Dia menghormati ayahnya karena berjuang demi orang lain, tetapi setelah kematiannya yang terlalu dini, Micca terpaksa berhenti sekolah dan bekerja di pedagang untuk menghidupi keluarganya. Tentu saja, dia tidak pernah memegang pedang, jadi dia duduk di kursi paling bawah di antara para Malaikat.
Adapun bagaimana hal itu bisa terjadi, dia telah dipilih oleh Pedang Suci tahun lalu dan tiba-tiba dipromosikan ke peringkat Malaikat Agung. Tentu saja, dia menolak pada awalnya, berpikir dia tidak mungkin memenuhi tugas penting seperti itu, tapi dia tidak punya pilihan dalam hal ini. Pedang Suci rupanya tidak bisa digunakan oleh orang lain sampai penggunanya mati. Setidaknya menjadi Malaikat Agung mendatangkan penghasilan yang signifikan.

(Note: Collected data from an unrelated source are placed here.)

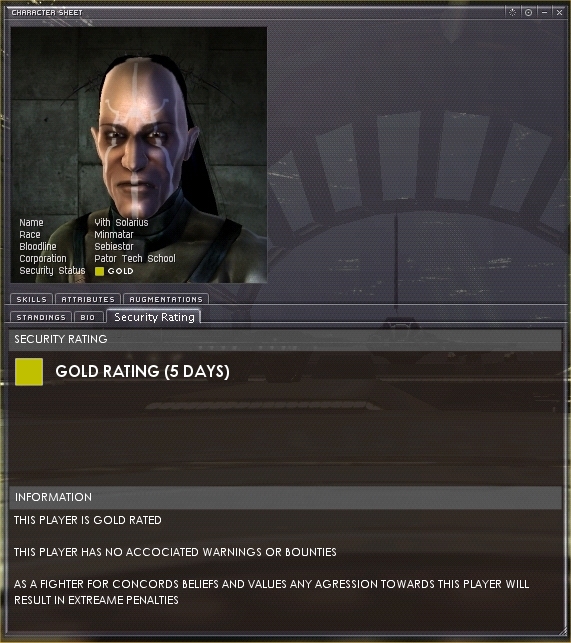Screen dimensions: 571x643
Task: Click the resize grip at window corner
Action: pos(562,634)
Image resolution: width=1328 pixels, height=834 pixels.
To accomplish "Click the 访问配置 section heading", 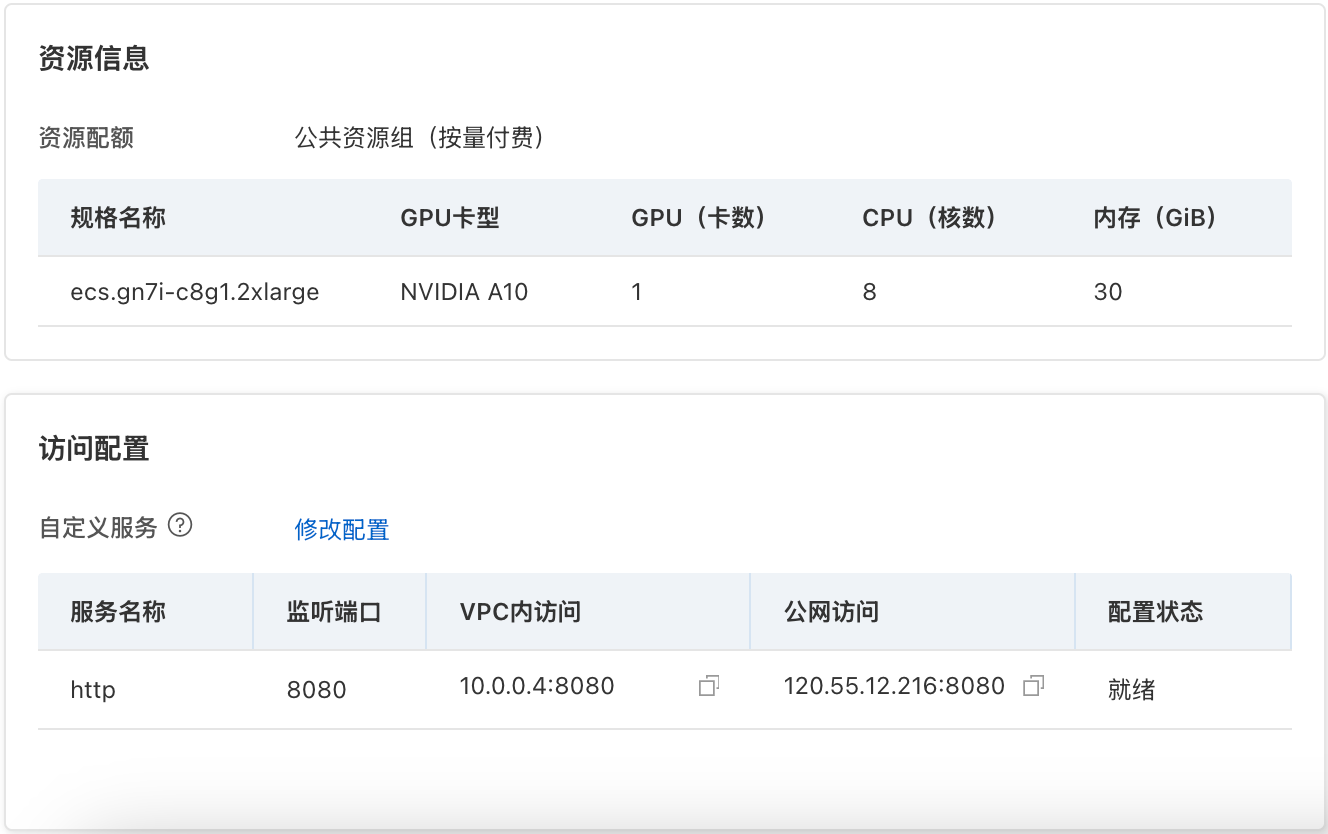I will (94, 449).
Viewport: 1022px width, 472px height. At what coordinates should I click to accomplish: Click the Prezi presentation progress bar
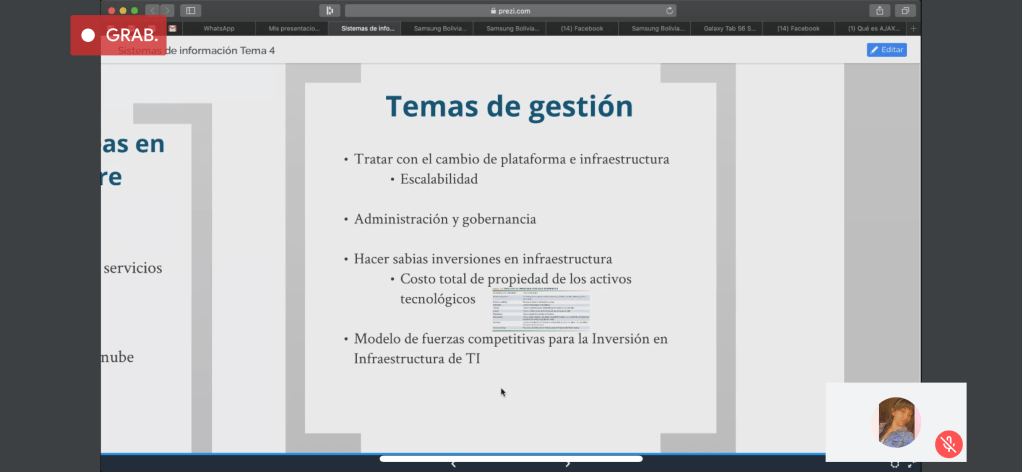point(510,459)
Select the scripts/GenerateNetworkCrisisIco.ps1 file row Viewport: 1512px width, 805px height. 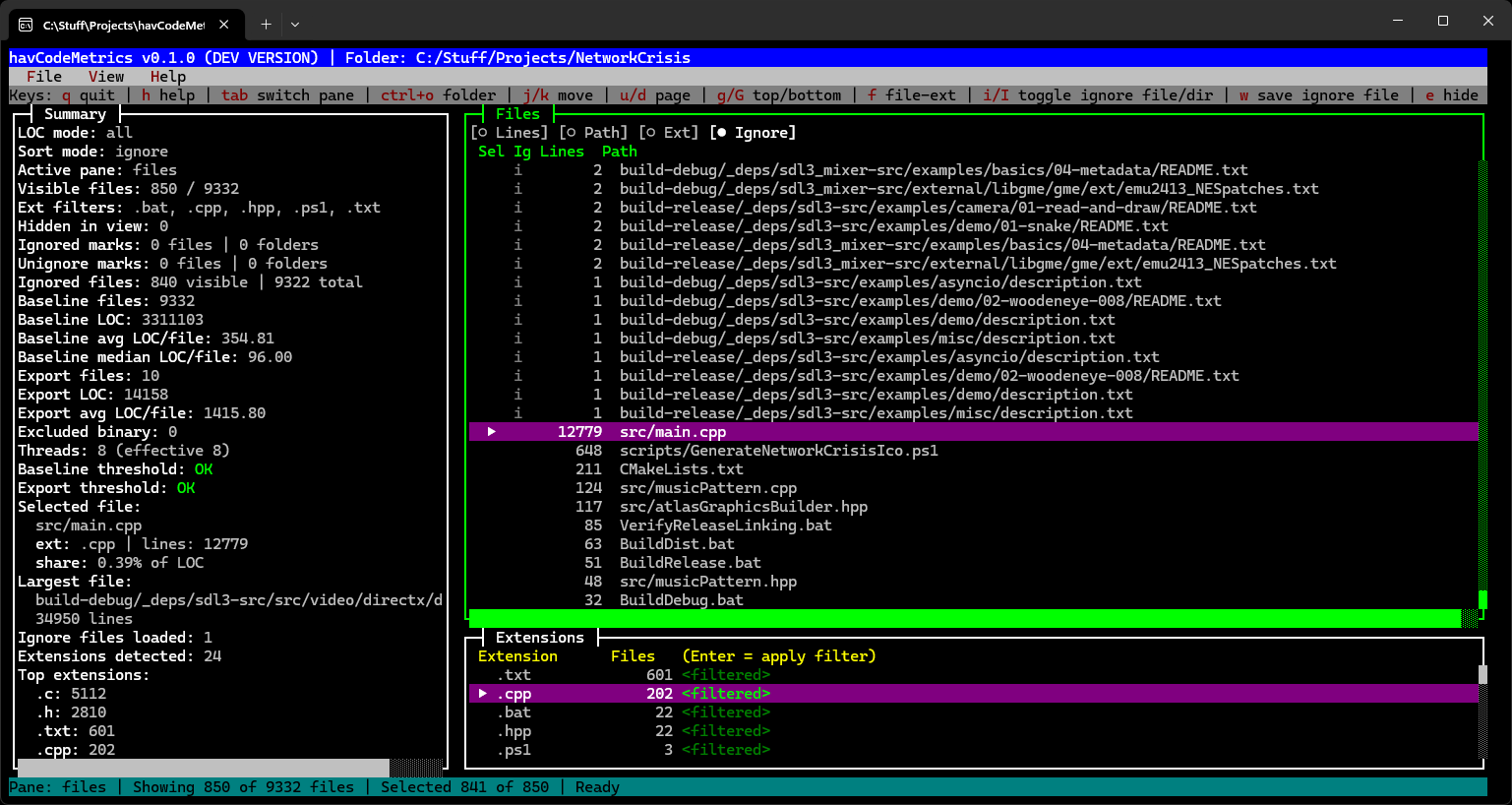(778, 451)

Aku ingin adik-adikku bersekolah.
Dia memiliki seorang saudara laki-laki berusia tiga belas tahun, seorang adik perempuan, dan dua saudara lelaki lainnya yang bahkan lebih muda. Tubuh ibunya telah rusak karena terlalu banyak bekerja. Kesehatannya buruk, jadi Micca adalah satu-satunya yang dapat menghidupi keluarga Salvarra.
Dia tidak peduli untuk mencapai perbuatan besar. Jika dia bisa menjalankan tugasnya sampai saudara-saudaranya dewasa, maka itu sudah cukup. Selama dia masih hidup, dia bisa menghidupi keluarganya.
“Lord Salvarra,” kata pendeta itu sambil tersenyum. Keduanya sudah berkenalan sejak Micca masih kecil. “Desa ini kembali damai hari ini berkat kehadiranmu di sini.”
“Tidak, aku belum melakukan apa pun, sungguh…”
Mayoritas Malaikat diberangkatkan ketika ada insiden yang memerlukan perhatian mereka. Bahkan ketika mereka tidak berada di lapangan, mereka tidak perlu tinggal di gereja tertentu. Mereka umumnya tinggal di kota karena alasan kenyamanan, namun demi membantu keluarganya, Micca menetap di desa kecil ini. Dia sering absen, tapi karena kejadian baru-baru ini, dia belum diberikan misi nyata akhir-akhir ini. Sebaliknya, gereja sebagai sebuah organisasi tidak dapat mengambil tindakan. Selama sebulan terakhir, Micca membantu pekerjaan rumah di gereja ini dan berpatroli di desa. Namun, semua itu akan berubah.
“Lord Salvarra, saya punya misi untuk Anda,” kata pendeta itu dengan muram seolah-olah sedang menjatuhkan hukuman mati. “Saya perintahkan Anda untuk memantau Archdemon tertentu.”
Aku mengerti sekarang. Jika mereka punya Malaikat Agung yang tidak berguna, mereka bisa mengirimnya mati dan berharap mendapatkan yang baru.
Inilah kejadian-kejadian tanpa harapan pada suatu hari di penghujung musim semi di tahun keenam belas kehidupan Mika.